Identify the analyte’s nature (acid or base), the specific type (e.g., oxalic acid), and its concentration and volume. In homework problems this information is supplied; in a lab you record it as you titrate.
Diprotic species—those that can donate or accept more than one proton—exhibit a second equivalence point. Retrieve the second dissociation constant (Ka2 for acids or Kb2 for bases) from a reliable source such as a standard reference text or reputable online database.
Calculate the total moles of the analyte. Multiply its molarity by its volume (in liters). For example, 40 mL of 1 M oxalic acid contains:
(0.040 L × 1 mol L⁻¹) = 0.04 mol.
Determine the final volume by adding the titrant volume to the original analyte volume. In the example, 80 mL of 1 M NaOH added to 40 mL of 1 M oxalic acid yields 120 mL total.
Compute the concentration of the conjugate species at the second equivalence point:
0.04 mol ÷ 0.120 L = 0.333 M.
Determine the Kb of the fully deprotonated conjugate base (or Ka of the conjugate acid). For a diprotic acid, Kb = 1×10⁻¹⁴ ÷ Ka2. Using oxalic acid (Ka2 = 5.4×10⁻⁵):
1×10⁻¹⁴ ÷ 5.4×10⁻⁵ = 1.852×10⁻¹⁰.
Set up the base equilibrium expression:
Kb = ([OH⁻][conjugate acid])/[conjugate base].
Assuming the change in concentration is small, let x represent [OH⁻] and [conjugate acid]. The equation becomes:
1.852×10⁻¹⁰ = x² ÷ 0.333.
Solving: x² = 6.167×10⁻¹¹ → x = 7.85×10⁻⁶ M.

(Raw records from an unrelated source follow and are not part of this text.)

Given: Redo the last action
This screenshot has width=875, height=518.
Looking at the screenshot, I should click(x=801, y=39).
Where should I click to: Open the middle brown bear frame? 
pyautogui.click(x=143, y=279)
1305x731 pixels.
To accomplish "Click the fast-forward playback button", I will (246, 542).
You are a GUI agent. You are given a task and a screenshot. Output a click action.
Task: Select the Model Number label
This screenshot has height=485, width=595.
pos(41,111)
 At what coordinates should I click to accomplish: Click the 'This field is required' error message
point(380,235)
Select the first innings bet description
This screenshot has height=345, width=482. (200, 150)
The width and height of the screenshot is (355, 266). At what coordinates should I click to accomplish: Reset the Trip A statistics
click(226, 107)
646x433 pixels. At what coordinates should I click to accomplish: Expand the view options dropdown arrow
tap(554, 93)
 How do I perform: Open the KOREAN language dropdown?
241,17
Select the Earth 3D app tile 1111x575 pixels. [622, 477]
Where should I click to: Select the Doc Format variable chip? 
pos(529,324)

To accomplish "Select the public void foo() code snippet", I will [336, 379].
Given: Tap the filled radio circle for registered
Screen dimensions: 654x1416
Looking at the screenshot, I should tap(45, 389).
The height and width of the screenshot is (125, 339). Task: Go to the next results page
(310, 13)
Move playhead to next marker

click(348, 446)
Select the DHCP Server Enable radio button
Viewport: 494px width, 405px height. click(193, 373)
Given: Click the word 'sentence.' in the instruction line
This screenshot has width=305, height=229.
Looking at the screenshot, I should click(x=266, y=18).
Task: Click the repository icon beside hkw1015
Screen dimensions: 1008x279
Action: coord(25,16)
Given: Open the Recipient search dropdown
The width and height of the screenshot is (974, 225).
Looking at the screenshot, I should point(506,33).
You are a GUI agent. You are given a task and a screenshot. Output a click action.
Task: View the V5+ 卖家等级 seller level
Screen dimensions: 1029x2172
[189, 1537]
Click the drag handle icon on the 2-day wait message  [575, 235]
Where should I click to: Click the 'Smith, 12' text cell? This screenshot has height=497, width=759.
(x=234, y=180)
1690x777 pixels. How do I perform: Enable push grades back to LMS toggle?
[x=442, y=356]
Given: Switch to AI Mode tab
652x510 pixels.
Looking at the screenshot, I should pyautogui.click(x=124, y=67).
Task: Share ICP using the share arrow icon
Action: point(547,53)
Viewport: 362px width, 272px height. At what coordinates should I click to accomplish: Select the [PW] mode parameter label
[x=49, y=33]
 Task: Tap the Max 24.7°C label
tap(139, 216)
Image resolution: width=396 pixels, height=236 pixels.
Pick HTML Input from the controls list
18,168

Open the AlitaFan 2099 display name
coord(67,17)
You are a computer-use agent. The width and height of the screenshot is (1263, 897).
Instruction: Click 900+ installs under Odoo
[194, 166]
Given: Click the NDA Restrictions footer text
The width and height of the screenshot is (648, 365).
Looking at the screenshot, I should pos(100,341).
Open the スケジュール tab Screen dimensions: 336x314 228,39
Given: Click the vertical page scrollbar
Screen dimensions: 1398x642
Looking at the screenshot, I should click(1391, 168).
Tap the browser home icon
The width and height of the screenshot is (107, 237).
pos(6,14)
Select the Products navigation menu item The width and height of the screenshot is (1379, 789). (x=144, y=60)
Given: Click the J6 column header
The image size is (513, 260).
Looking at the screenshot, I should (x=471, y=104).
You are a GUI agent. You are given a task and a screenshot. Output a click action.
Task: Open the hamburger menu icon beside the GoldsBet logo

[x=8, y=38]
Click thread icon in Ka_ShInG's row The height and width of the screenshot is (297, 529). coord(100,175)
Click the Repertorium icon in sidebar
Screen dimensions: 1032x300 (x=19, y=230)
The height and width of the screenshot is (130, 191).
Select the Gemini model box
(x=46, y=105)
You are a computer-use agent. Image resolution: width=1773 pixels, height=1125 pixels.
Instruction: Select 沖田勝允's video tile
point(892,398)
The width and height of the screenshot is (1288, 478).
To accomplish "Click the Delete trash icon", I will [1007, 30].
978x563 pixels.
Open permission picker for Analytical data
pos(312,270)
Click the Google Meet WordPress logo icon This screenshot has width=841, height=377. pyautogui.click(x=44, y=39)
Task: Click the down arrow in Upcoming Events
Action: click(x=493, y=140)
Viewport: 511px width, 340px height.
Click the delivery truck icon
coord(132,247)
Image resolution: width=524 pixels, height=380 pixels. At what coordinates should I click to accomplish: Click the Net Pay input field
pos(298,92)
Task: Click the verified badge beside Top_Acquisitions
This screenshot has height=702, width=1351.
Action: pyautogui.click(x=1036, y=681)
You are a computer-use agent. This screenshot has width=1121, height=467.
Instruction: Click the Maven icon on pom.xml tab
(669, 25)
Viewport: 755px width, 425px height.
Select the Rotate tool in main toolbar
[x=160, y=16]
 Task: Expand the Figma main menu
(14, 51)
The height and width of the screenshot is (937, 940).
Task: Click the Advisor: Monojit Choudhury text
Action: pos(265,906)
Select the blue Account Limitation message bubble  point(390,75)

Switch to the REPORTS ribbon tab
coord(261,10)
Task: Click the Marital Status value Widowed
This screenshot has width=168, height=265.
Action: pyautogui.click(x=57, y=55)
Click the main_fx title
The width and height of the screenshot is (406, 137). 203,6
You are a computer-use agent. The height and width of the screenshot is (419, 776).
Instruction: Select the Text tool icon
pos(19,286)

Convert the hydroxide concentration to pH. First, find pOH = –log₁₀(7.85×10⁻⁶) = 5.105. Then, pH = 14 – pOH = 8.90.
Thus, the pH at the second equivalence point is 8.90.
This calculation omits water autoionization, which can affect very dilute solutions of weak bases or acids. Nonetheless, it provides a reliable estimate for most practical purposes.